## SET OF TASKS
1 – Reproduce the passage of the interview excerpt starting at "Mike Delgado: I" and ending at "to everybody else.".
2 – In the interview excerpt, what does Favio Vazquez say would happen if science only produced papers?
(EXTRACTED TEXT begins)
Favio Vazquez: So it’s important, when you start reading these different types of books and articles and blogs, that you really understand. When you really understand a topic, you’re able to talk about it like you’re talking about the weather.
Favio Vazquez: If you really want to be a successful data scientist, you need to be able to explain hard concepts in an easy way, and that’s what science has been doing forever. I mean, imagine if, in science, we only wrote papers. There would be no advances in any field. A small amount of people can understand a paper because they’ve spent their lives trying to understand a field. When you write a very hardcore paper, only a few people will get it. We need people from the career of that article, or other articles, to say, “Okay, this is important. I’m going to try to write something or explain this concept in an easier way for people to see the value it has on life, or a field, or a theory.”
Mike Delgado: I think what you are doing right now with the way you teach, the way you talk about data science, the articles I’ve read that you’ve written … I’m not in the data science world, but you can articulate things to make something very complex easier to understand. Even bringing in, like you said, the theory of relativity from Einstein, to bring these very complex subjects that would make my mind explode and breaking them down is a skill that shows you’ve worked very hard to teach yourself and then thought about how to relay it to everybody else.
(EXTRACTED TEXT ends)
(DATA EXCERPTS begins)
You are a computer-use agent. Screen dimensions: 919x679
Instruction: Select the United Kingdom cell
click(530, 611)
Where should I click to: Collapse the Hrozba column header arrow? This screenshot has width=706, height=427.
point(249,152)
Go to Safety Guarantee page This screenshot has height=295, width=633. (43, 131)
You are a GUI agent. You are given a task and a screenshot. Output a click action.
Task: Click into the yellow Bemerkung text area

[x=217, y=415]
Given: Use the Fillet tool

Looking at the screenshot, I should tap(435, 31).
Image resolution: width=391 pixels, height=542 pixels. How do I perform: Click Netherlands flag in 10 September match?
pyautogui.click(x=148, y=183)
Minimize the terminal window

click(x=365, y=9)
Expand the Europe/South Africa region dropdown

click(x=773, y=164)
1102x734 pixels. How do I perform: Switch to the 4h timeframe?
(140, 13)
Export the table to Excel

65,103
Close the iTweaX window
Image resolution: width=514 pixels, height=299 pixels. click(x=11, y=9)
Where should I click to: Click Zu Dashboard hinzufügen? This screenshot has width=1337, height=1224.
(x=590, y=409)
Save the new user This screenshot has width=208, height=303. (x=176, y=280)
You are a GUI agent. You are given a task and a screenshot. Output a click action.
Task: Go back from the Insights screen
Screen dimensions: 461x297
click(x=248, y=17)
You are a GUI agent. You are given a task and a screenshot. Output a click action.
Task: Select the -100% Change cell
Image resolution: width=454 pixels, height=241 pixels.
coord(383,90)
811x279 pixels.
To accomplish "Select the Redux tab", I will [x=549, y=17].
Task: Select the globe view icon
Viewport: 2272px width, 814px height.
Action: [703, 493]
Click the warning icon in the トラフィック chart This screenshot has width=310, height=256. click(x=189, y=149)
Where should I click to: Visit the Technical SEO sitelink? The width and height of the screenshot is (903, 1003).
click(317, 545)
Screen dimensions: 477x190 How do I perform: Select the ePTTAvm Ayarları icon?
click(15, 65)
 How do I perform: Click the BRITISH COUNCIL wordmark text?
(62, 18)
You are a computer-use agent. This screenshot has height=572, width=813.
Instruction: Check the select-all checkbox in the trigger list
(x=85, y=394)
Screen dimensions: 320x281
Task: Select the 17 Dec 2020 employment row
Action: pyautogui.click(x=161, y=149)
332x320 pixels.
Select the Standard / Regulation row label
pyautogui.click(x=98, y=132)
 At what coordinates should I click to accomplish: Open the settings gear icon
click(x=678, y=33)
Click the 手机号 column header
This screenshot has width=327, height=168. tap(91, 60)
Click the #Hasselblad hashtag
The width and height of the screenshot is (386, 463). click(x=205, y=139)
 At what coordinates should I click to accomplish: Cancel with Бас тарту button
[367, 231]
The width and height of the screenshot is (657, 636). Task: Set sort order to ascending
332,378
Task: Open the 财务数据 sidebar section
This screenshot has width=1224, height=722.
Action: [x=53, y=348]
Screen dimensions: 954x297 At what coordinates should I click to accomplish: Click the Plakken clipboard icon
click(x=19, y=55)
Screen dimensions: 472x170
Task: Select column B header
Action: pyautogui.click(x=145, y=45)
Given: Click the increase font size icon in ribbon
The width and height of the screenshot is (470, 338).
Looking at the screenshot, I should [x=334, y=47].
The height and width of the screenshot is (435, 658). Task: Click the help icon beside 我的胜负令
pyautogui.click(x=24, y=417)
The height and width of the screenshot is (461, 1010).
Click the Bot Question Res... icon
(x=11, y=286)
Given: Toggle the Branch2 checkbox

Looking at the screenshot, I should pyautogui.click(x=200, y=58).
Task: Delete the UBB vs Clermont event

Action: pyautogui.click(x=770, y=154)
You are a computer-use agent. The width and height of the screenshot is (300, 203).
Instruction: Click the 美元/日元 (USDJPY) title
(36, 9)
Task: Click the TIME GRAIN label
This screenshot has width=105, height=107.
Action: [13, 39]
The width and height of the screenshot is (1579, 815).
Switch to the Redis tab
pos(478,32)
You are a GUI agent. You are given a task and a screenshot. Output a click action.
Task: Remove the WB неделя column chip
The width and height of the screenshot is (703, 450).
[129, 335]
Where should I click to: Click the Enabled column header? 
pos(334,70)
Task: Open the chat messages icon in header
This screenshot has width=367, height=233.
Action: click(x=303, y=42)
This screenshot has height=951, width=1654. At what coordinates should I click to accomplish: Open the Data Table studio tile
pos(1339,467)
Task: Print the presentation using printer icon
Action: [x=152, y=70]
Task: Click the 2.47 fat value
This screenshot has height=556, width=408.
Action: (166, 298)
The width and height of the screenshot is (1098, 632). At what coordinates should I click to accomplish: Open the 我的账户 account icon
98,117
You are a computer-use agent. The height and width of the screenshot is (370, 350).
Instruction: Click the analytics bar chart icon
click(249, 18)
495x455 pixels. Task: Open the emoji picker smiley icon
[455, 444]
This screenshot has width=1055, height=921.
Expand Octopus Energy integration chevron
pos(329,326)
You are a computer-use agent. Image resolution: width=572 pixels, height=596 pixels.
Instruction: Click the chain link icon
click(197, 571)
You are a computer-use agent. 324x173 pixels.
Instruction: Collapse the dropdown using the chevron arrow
(DATA EXCERPTS ends)
## ANSWERS FOR THIS EXERCISE
1 –
Mike Delgado: I think what you are doing right now with the way you teach, the way you talk about data science, the articles I’ve read that you’ve written … I’m not in the data science world, but you can articulate things to make something very complex easier to understand. Even bringing in, like you said, the theory of relativity from Einstein, to bring these very complex subjects that would make my mind explode and breaking them down is a skill that shows you’ve worked very hard to teach yourself and then thought about how to relay it to everybody else.

2 – There would be no advances in any field.